From which relation of
equality between ourselves and them that are as ourselves, what
several rules and canons natural reason hath drawn for direction of
life no man is ignorant." (Eccl. Pol. i.)*
* Richard Hooker, The Laws of Ecclesiastical Polity.
6. But though this be a state of liberty, yet it is not a state of
licence; though man in that state have an uncontrollable liberty to
dispose of his person or possessions, yet he has not liberty to
destroy himself, or so much as any creature in his possession, but
where some nobler use than its bare preservation calls for it.

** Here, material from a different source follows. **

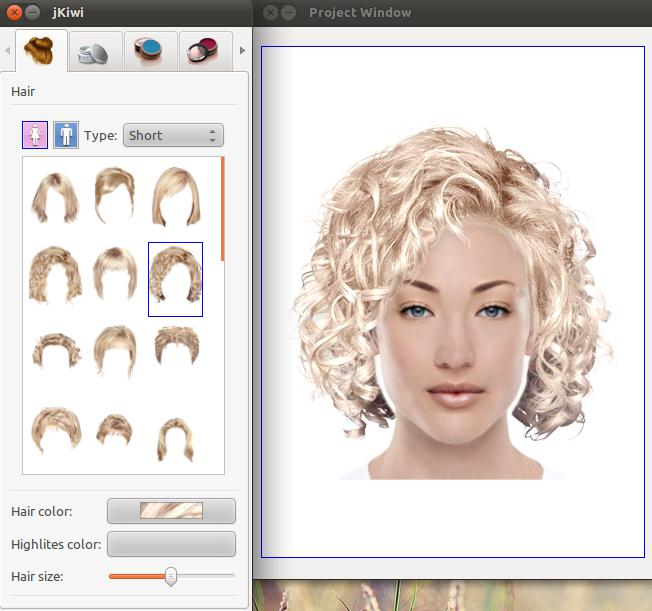652x611 pixels.
Task: Click the hairstyle list orange scrollbar
Action: [x=222, y=208]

The
state of Nature has a law of Nature to govern it, which obliges
every one, and reason, which is that law, teaches all mankind who will
but consult it, that being all equal and independent, no one ought
to harm another in his life, health, liberty or possessions; for men
being all the workmanship of one omnipotent and infinitely wise Maker;
all the servants of one sovereign Master, sent into the world by His
order and about His business; they are His property, whose workmanship
they are made to last during His, not one another's pleasure. And,
being furnished with like faculties, sharing all in one community of
Nature, there cannot be supposed any such subordination among us
that may authorise us to destroy one another, as if we were made for
one another's uses, as the inferior ranks of creatures are for ours.